R. c. Saunders, [1990] 1 R.C.S. 1020
Sa Majesté la Reine
Appelante
c.
Norman Herbert Rooke et Roy Clive De Vries
Intimés
répertorié: r. c. saunders
No du greffe: 20480.
1990: 21 mars*.
Présents: Les juges Lamer, Wilson, L'Heureux-Dubé, Sopinka, Gonthier, Cory et McLachlin.

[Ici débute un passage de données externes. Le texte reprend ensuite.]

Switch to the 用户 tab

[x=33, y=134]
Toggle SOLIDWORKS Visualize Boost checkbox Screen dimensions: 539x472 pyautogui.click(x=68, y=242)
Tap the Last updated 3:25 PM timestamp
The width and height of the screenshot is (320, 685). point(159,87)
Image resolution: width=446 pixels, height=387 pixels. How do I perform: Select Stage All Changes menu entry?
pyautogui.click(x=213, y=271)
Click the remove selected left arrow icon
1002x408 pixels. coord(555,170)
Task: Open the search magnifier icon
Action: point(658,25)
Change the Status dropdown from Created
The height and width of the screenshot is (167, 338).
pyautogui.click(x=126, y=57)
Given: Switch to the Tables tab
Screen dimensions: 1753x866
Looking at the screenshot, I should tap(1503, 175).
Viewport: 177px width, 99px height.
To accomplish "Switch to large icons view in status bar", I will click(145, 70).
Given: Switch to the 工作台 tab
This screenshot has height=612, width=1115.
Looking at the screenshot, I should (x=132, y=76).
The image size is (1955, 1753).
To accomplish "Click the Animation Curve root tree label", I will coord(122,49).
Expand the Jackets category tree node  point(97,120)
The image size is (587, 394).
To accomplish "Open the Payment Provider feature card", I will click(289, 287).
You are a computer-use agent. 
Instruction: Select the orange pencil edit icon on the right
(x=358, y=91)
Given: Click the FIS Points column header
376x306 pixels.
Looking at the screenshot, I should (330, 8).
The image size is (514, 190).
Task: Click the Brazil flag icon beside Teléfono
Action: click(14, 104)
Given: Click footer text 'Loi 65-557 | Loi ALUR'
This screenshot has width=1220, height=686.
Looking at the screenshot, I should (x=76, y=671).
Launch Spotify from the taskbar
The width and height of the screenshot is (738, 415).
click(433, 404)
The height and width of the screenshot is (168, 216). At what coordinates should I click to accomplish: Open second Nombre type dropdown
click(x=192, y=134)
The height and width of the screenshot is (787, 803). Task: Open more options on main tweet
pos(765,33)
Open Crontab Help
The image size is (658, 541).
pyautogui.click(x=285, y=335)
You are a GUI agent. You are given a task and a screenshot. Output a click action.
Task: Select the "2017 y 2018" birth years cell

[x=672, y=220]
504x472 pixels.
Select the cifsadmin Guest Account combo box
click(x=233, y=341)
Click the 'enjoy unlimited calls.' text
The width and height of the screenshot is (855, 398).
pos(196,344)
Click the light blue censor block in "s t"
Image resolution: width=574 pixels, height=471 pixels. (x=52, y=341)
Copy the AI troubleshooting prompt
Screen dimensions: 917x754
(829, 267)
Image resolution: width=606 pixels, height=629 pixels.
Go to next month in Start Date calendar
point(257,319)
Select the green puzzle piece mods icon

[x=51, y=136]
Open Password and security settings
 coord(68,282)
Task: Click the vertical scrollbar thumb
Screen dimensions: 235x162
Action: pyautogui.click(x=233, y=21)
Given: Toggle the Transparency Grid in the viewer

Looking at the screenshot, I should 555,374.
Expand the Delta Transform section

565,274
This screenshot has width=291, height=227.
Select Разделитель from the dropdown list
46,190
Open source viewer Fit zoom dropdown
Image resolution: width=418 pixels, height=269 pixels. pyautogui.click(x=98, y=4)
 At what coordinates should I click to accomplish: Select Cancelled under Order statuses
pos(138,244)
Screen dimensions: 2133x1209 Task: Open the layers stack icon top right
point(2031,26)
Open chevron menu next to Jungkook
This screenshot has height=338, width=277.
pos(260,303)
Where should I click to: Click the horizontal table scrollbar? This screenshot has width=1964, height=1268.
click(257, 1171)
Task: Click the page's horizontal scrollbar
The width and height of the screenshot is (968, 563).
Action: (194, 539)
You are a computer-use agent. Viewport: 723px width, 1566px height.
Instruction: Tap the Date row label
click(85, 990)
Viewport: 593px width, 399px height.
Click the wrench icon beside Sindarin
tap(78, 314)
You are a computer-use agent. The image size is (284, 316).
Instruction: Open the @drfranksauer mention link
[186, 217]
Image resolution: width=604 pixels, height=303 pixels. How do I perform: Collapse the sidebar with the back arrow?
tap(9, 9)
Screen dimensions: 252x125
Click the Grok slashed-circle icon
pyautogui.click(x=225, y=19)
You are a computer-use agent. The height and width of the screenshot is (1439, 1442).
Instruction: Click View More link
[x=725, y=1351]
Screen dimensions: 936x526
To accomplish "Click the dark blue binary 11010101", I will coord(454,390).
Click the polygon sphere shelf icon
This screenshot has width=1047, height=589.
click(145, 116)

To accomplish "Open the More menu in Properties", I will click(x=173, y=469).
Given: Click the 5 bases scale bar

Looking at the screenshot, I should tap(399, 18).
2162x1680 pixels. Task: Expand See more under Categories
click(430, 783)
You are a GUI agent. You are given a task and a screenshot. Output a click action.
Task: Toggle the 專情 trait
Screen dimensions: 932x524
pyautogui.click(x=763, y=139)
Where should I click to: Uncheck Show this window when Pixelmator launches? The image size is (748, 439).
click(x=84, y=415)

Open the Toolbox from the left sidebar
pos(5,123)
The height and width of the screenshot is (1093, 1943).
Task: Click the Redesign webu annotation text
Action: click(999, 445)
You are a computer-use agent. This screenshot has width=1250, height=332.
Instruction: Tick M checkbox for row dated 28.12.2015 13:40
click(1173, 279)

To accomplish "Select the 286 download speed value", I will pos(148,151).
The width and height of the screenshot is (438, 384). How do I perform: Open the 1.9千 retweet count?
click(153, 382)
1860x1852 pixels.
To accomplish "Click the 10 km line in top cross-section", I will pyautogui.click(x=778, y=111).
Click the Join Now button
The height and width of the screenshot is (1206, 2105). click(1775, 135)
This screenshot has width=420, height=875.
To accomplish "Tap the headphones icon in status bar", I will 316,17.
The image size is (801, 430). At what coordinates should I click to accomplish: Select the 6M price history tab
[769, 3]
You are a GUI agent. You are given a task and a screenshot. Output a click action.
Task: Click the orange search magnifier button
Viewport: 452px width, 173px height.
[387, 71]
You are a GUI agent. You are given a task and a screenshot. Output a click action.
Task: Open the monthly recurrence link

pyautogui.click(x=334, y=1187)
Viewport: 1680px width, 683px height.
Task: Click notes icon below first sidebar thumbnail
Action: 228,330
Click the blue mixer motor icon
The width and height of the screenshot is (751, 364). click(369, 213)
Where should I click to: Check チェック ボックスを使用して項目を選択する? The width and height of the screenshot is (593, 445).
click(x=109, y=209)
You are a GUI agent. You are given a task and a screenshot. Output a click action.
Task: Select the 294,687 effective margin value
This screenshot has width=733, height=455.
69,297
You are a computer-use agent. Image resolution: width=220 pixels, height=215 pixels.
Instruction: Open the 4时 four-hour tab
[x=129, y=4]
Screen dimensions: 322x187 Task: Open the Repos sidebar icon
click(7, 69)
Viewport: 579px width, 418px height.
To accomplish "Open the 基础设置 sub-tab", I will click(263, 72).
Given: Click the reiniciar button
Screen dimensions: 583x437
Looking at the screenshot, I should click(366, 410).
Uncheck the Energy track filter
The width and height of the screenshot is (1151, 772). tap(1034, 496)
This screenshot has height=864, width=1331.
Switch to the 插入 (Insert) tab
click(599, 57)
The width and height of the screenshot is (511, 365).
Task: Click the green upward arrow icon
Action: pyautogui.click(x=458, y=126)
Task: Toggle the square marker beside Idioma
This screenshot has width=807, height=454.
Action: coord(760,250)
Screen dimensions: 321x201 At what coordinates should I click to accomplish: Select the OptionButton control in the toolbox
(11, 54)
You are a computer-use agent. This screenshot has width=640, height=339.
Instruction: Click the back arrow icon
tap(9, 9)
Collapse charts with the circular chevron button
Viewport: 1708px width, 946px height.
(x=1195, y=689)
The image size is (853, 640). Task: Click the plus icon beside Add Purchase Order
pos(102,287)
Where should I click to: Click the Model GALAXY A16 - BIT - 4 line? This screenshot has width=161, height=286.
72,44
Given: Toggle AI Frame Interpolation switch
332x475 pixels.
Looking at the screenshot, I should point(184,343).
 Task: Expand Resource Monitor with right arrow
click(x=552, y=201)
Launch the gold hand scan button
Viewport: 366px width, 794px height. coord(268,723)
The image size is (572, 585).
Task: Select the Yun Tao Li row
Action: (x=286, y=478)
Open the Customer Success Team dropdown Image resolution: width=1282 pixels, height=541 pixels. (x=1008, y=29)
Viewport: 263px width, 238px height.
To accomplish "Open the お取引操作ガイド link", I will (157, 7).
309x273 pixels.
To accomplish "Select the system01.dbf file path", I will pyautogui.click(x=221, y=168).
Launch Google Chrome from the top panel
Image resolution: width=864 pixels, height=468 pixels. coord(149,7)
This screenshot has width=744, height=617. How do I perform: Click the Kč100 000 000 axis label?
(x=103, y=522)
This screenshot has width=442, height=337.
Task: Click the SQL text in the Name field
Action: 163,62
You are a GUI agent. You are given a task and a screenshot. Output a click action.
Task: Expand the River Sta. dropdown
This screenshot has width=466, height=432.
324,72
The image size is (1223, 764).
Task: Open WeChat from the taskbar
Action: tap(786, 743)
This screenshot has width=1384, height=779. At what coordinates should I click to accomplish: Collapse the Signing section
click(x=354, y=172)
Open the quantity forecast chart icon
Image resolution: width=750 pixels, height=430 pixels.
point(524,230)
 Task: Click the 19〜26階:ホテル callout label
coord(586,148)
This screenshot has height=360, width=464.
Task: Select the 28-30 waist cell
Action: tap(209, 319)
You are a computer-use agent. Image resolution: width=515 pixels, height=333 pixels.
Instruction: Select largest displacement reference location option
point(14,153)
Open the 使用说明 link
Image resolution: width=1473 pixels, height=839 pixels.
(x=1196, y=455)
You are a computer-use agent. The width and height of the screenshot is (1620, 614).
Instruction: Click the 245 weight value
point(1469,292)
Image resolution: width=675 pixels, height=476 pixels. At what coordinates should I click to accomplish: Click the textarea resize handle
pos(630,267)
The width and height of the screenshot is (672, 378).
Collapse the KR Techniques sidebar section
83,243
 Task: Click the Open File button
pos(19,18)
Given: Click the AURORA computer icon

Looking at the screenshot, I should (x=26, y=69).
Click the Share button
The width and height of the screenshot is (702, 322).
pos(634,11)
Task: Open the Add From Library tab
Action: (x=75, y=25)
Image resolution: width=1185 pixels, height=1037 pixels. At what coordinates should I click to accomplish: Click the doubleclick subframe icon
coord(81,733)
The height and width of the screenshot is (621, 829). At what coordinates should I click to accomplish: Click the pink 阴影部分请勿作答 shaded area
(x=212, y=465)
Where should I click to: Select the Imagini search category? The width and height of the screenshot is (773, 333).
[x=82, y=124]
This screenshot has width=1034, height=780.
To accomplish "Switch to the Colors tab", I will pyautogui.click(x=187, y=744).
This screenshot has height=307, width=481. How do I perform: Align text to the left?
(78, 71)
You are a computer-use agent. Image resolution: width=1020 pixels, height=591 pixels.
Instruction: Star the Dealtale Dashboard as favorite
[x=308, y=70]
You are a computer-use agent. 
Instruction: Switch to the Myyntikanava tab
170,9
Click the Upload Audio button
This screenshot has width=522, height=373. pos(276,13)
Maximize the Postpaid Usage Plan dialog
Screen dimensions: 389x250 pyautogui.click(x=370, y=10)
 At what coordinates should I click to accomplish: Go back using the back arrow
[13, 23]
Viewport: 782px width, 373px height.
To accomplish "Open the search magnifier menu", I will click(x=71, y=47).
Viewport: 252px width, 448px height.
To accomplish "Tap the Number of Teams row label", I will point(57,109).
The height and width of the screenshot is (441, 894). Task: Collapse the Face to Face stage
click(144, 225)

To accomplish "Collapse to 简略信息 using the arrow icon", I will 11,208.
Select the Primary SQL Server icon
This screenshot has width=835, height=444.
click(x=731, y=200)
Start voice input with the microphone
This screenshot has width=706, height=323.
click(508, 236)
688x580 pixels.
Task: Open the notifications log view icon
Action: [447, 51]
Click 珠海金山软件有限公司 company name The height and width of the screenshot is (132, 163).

en appel de la cour d'appel de la colombie-britannique
Droit criminel -- Complot -- Exposé au jury -- Acte d'accusation reprochant d'avoir comploté pour
importer de l'héroïne -- Présentation d'une preuve d'importation de cocaïne au procès -- Le juge du
procès a-t-il commis une erreur, dans ses directives au jury, en lui disant qu'il pourrait déclarer les
accusés coupables s'il était convaincu hors de tout doute raisonnable qu'ils avaient comploté pour
importer un stupéfiant quelconque?
Droit criminel -- Acte d'accusation -- Modification -- Acte d'accusation reprochant d'avoir
comploté pour importer de l'héroïne -- Présentation d'une preuve d'importation de cocaïne au procès
* Motifs déposés le 17 mai 1990.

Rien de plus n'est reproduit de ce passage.